Protein Data extracted from a Single Human Cell

Protein Data extracted from a Single Human Cell

The detection of cancerous cells gets a massive boost as scientists have figured out a way to track the progression of one cell at a time.

Proteins are an extremely important commodity of all living cells. They are crucial for proper functioning of cells which means that a living thing relies totally on their actions. From a damaged pancreatic cell, leading to diabetes, to a cancerous cell, which is cutting your life short, proteins can tell you about everything happening inside a cell. Despite its unimaginable contribution, the analysis of proteins inside a single cell is an incredibly difficult task as researchers don’t have a way to amplify them.

However, experts from the Medical Center of the University of Rochester joined forces with the scientists of the Department of Energy at the Pacific Northwest National Laboratory to come up with a revolutionary method through which massive amount of information about proteins can be extracted from a single cell.

The researching team included Charles Ansong and Geremy Clair as biochemists while Ryan Kelly and Ying Zhu acted as analytical chemists. They developed a technology called ‘nanoPOTS’, at the Environmental Molecular Sciences Laboratory, which enabled them to measure proteins in a negligible amount of material. The fact that they found more than 650 proteins in a single human lung cell is the proof of that as this number is much more than what traditional procedures can count. They also analyzed a cultured cell to check the efficiency of the procedure and the results remained promising in this case as well. Kelly was delighted as he announced that in the following words:

NanoPOTS is like a molecular microscope that allows us to analyze samples that are 500 times smaller than we could see before. We can identify more proteins in one cell than could previously be identified from a group of hundreds of cells.”

Conventional methods have the ability to study a group of cells which consists of hundreds or thousands of cells. The result of such an analysis presents a general idea about the condition of the tissue as a whole. We hardly get any information about any specific cell and this is where problems may arise. It is quite possible that most of the cells are working perfectly but a handful of them are injurious, just what we get in case of cancer. Another reason why individual observation of each cell is needed revolves around the importance of some proteins as they determine the future of that particular cell.
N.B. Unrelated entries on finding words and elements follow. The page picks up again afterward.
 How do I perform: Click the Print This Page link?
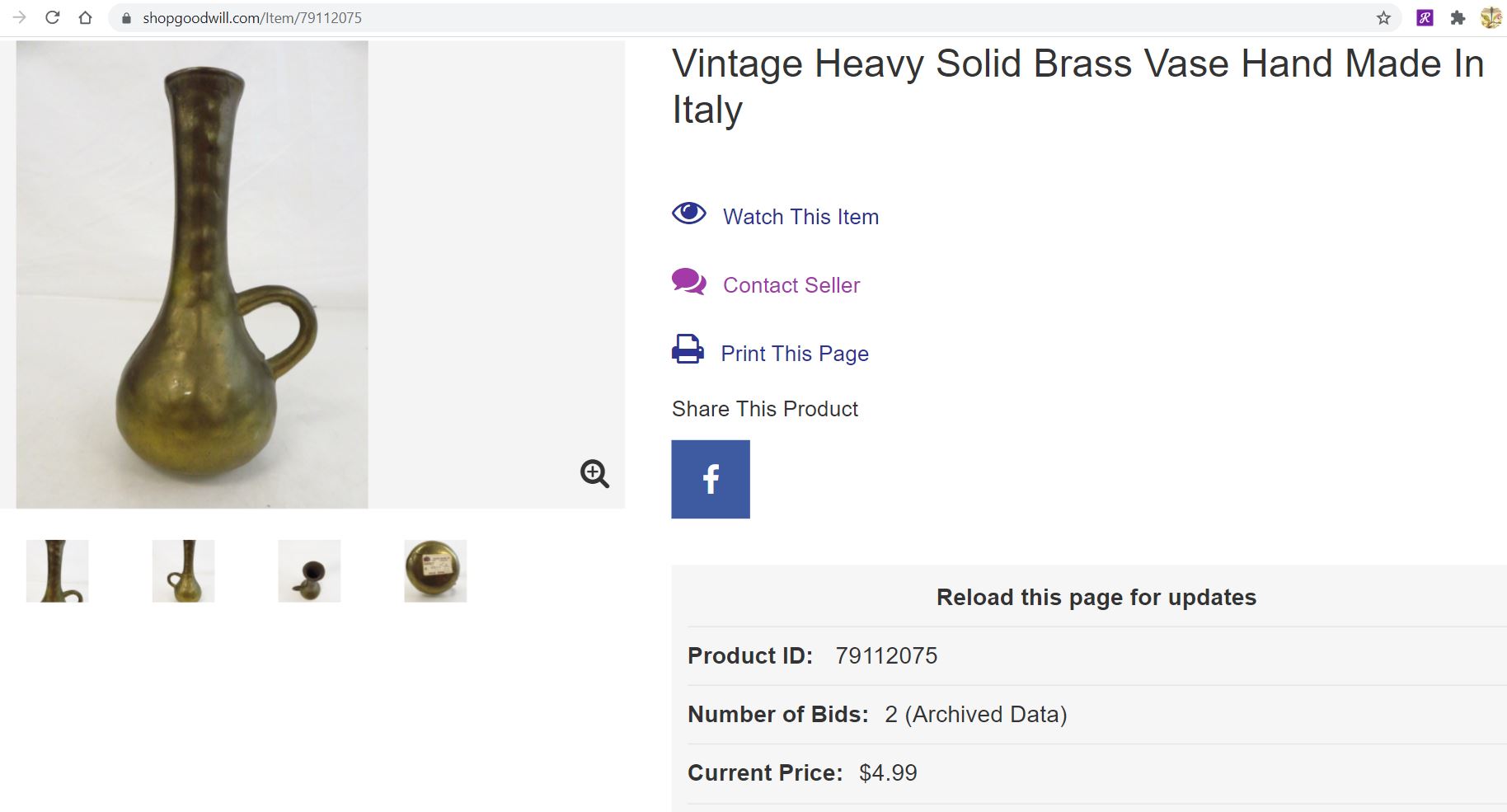794,353
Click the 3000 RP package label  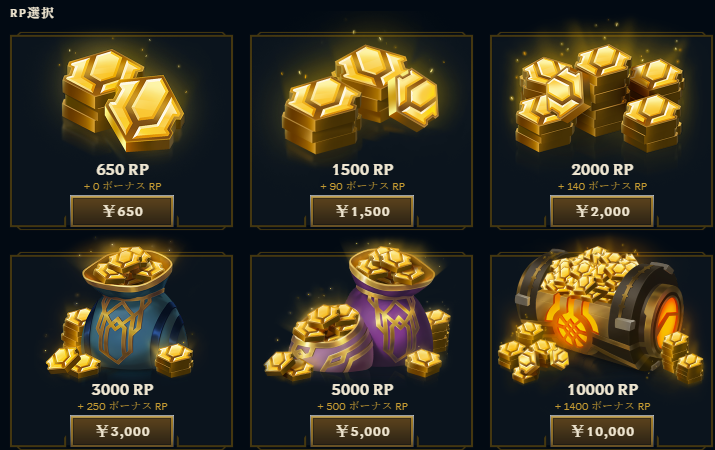pyautogui.click(x=123, y=389)
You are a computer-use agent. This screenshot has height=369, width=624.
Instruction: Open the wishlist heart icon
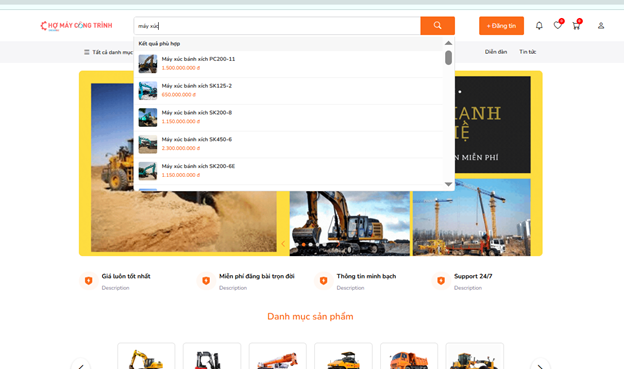[x=558, y=25]
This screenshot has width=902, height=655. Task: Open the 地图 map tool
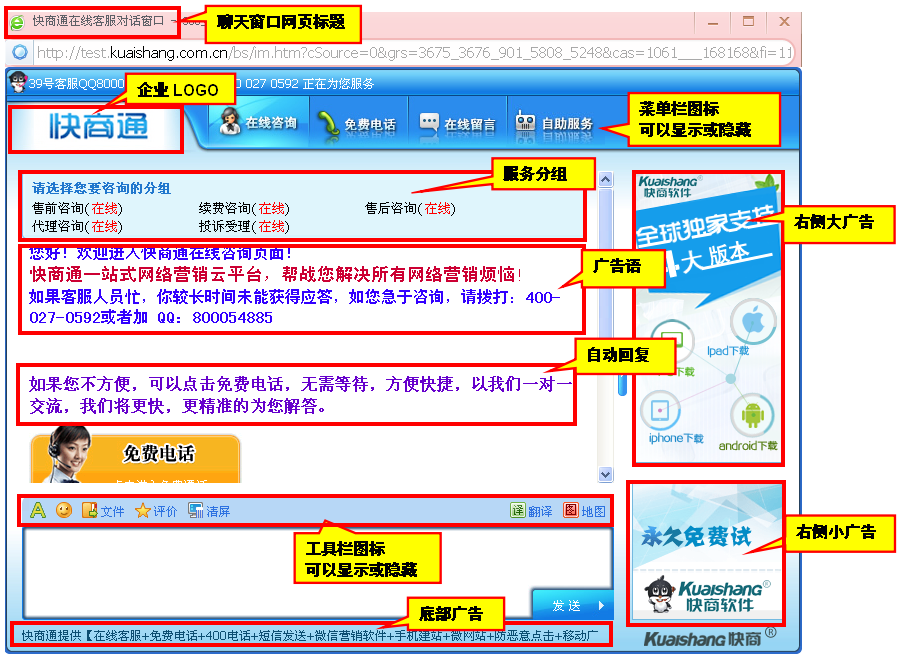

The sample of fluid, used by the team for their research, was less than one-ten-thousandth of a teaspoon. A series of processing steps were used to prepare the sample for the all-important analysis but this posed a serious problem as some of the material was lost at every change of test tube or a machine. As the amazingly tiny sample was chosen at the start, losing any bit of it was troublesome. In order to tackle this issue, Kelly and Zhu created the Nanodroplet Processing in One Pot for Trace Samples (nanoPOTS), an automated platform for Capturing, Shunting, Testing, and Measuring tiny quantities of fluid, which ensured that the loss of sample is controlled.

One of the instrumental features of this technology is that the job of dispensing fluid is given to a robot which has an accuracy of one millionth of a meter. It transports the fluid in-between tiny wells where the minimal surface area is provided to the proteins to stick with. This is the place where proteins are separated from the rest of the material. Lastly, the material is sent to a Mass Spectrometer which measures different proteins by isolating them on the basis of their mass.

According to the developers of this revolutionary technology, it reduces the losses by more than 99% which offers enough material to the scientists to perform their analysis. They can measure which proteins are at high levels and which of them are at low levels. This information is extremely crucial when you need to judge which cells are healthy and which of them are inflamed. Common examples include Alzheimer’s and Cancer where medical experts need to know which cells are affected in order to treat the disease in the best possible manner.